Virginia will soon become the first state in the nation to require doctors who run lab tests for Lyme disease to inform their patients about so-called  false negatives.

Legislation that mandates the disclosure statement was recently signed by Gov. Bob McDonnell and takes effect July 1.

The push for the bill came after a Lyme disease task force held meetings around the commonwealth last year.

"We heard the same story over and over again," said Monte Skall, executive director of the National Capital Lyme Disease Association. "The blood would be drawn but then it would come back negative and the doctor would tell the patient whatever is causing your symptoms is not Lyme because your test is negative."

But all too often the test initially used to test for Lyme returns a negative result because the antibodies it measures haven't developed sufficiently, Skall said.

Mary Cavanaugh knows first-hand about the consequence of a false negative. She was living in Ashburn in 2009 when she first noticed symptoms, but her initial test returned a negative result.

"It was basically, 'Oh well, I guess you're just stressed or tired or whatever,' and I was at one point incapable of functioning,” she said.

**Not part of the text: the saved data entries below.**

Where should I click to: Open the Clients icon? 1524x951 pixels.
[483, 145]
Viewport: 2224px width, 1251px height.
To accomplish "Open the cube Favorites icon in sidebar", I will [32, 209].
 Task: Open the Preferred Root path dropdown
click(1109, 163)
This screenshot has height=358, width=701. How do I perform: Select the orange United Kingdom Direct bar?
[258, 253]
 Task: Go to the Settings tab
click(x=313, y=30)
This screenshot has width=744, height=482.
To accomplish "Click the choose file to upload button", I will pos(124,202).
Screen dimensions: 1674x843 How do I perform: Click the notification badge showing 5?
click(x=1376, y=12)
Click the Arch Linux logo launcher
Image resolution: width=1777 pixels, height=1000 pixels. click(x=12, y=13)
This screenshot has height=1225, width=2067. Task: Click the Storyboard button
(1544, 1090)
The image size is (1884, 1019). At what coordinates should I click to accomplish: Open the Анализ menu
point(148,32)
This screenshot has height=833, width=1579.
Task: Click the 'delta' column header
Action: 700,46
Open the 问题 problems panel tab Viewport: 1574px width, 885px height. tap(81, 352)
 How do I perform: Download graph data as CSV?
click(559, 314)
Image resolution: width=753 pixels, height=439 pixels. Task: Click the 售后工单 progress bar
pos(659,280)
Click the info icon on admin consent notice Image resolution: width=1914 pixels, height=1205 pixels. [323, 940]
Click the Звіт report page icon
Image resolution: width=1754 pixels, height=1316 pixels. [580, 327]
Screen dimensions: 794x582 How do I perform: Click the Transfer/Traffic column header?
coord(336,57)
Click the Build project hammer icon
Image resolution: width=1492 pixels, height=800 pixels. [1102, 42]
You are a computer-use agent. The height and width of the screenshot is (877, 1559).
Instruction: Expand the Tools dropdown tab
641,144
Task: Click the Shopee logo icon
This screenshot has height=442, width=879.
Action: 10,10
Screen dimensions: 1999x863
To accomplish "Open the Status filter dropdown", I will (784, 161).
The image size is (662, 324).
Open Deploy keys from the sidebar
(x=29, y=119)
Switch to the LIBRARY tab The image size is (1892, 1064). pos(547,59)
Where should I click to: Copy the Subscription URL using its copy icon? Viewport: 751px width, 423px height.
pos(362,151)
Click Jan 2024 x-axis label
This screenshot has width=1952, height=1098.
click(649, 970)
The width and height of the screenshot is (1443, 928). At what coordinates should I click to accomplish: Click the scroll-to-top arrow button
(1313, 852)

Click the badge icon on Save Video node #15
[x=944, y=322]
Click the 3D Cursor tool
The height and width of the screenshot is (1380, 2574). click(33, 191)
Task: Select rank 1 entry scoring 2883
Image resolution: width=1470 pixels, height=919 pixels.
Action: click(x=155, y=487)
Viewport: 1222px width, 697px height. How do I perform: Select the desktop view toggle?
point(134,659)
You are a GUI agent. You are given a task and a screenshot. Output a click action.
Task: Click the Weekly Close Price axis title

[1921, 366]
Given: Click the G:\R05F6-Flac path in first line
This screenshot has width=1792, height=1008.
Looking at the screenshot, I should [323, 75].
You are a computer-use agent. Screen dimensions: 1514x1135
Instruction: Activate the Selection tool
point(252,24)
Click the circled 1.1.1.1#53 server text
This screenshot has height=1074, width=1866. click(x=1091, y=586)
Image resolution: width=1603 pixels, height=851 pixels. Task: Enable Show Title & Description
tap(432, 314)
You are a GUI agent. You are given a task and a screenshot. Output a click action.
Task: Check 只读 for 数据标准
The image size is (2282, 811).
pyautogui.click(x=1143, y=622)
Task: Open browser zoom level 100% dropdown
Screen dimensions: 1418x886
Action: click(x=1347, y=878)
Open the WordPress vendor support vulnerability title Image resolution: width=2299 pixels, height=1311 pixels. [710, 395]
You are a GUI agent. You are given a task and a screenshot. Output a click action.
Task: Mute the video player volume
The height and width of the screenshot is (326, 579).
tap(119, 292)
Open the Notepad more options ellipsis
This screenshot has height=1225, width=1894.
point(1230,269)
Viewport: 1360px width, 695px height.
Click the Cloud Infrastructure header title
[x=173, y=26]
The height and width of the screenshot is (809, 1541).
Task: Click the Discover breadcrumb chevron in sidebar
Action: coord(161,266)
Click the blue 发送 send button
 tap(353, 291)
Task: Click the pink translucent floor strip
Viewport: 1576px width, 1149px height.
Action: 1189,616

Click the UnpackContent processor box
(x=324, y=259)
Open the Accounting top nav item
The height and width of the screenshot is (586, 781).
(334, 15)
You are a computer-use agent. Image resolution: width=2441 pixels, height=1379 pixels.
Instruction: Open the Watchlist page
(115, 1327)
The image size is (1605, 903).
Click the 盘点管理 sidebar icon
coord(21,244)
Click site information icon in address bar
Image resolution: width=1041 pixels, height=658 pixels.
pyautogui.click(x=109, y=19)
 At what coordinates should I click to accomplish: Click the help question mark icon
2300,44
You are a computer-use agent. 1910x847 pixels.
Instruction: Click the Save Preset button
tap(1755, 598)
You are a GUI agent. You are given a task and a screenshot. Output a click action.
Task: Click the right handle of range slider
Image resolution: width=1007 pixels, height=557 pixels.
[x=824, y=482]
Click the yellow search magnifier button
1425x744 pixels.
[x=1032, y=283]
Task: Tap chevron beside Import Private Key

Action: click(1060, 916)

Continued research on Lyme disease prompted her to ask for follow-up tests and one of them was positive. She said because of the delay in treatment it took a year to get her symptoms under control.

"It certainly did have a huge impact on my treatment and how quickly I got well and things like that," she said.

The new legislation will require doctors to give patients a disclosure statement that tells them in part, "If you are tested for Lyme disease, and the results are negative, this does not necessarily mean you do not have Lyme disease."  Skall said it's a big breakthrough. She believes the form will prompt patient questions.

"So the patient will immediately want to ask the doctor, 'What does this mean,' and the doctor will say, 'Your symptoms could still be caused by Lyme disease,'" Skall said.

She hopes patients will push for re-testing if symptoms persist and wind up with earlier treatment.

"What we’re hoping is the results will be is that people will get treated and diagnosed early and they will not become chronic," Skall said. She also hopes spotlighting the flaws with one of the Lyme disease tests will soon lead to a more accurate diagnostic tool.

The number of Lyme disease cases in Virginia is increasing, with 25 percent of the cases in Loudoun County alone.